Records excerpted from a collection
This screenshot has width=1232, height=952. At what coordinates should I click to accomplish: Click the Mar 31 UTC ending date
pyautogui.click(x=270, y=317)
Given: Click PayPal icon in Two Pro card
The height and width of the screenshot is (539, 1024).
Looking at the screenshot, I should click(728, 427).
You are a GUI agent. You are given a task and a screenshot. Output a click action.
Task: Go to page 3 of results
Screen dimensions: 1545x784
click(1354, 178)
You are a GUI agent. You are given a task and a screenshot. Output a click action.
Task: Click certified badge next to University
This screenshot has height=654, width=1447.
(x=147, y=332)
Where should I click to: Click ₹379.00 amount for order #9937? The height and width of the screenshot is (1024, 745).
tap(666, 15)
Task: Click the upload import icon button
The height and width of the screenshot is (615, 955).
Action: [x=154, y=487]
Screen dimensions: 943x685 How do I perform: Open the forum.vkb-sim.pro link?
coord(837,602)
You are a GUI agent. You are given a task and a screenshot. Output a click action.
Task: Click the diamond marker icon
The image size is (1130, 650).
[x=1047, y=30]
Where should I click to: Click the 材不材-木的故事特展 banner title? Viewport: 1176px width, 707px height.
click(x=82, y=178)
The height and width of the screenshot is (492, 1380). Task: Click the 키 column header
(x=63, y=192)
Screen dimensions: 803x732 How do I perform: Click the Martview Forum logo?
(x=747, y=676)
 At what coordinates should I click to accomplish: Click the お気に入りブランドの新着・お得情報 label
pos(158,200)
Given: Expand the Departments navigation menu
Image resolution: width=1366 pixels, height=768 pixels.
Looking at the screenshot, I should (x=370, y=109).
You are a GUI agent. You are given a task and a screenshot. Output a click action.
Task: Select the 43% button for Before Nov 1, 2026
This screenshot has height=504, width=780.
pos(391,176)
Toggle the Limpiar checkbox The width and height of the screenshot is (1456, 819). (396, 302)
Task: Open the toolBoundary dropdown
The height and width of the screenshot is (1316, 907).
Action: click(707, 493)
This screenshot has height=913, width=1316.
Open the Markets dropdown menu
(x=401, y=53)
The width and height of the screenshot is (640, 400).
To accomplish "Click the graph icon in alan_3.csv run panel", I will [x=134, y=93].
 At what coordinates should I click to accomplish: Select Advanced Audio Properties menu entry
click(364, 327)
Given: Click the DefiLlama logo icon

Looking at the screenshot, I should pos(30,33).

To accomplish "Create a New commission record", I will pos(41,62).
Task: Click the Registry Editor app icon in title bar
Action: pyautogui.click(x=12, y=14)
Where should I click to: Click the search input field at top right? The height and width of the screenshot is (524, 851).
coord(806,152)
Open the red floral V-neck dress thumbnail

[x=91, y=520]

WHAT YOU ARE ASKED TO DO: Once you find the line with "This screenshot has height=654, width=1447." in the entries above, output it and each line after it up to and including the line with "Task: Select the", and nothing else.

WRITTEN SOLUTION:
This screenshot has height=654, width=1447.
(x=147, y=332)
Where should I click to: Click ₹379.00 amount for order #9937? The height and width of the screenshot is (1024, 745).
tap(666, 15)
Task: Click the upload import icon button
The height and width of the screenshot is (615, 955).
Action: [x=154, y=487]
Screen dimensions: 943x685 How do I perform: Open the forum.vkb-sim.pro link?
coord(837,602)
You are a GUI agent. You are given a task and a screenshot. Output a click action.
Task: Click the diamond marker icon
The image size is (1130, 650).
[x=1047, y=30]
Where should I click to: Click the 材不材-木的故事特展 banner title? Viewport: 1176px width, 707px height.
click(x=82, y=178)
The height and width of the screenshot is (492, 1380). Task: Click the 키 column header
(x=63, y=192)
Screen dimensions: 803x732 How do I perform: Click the Martview Forum logo?
(x=747, y=676)
 At what coordinates should I click to accomplish: Click the お気に入りブランドの新着・お得情報 label
pos(158,200)
Given: Expand the Departments navigation menu
Image resolution: width=1366 pixels, height=768 pixels.
Looking at the screenshot, I should (x=370, y=109).
You are a GUI agent. You are given a task and a screenshot. Output a click action.
Task: Select the 43% button for Before Nov 1, 2026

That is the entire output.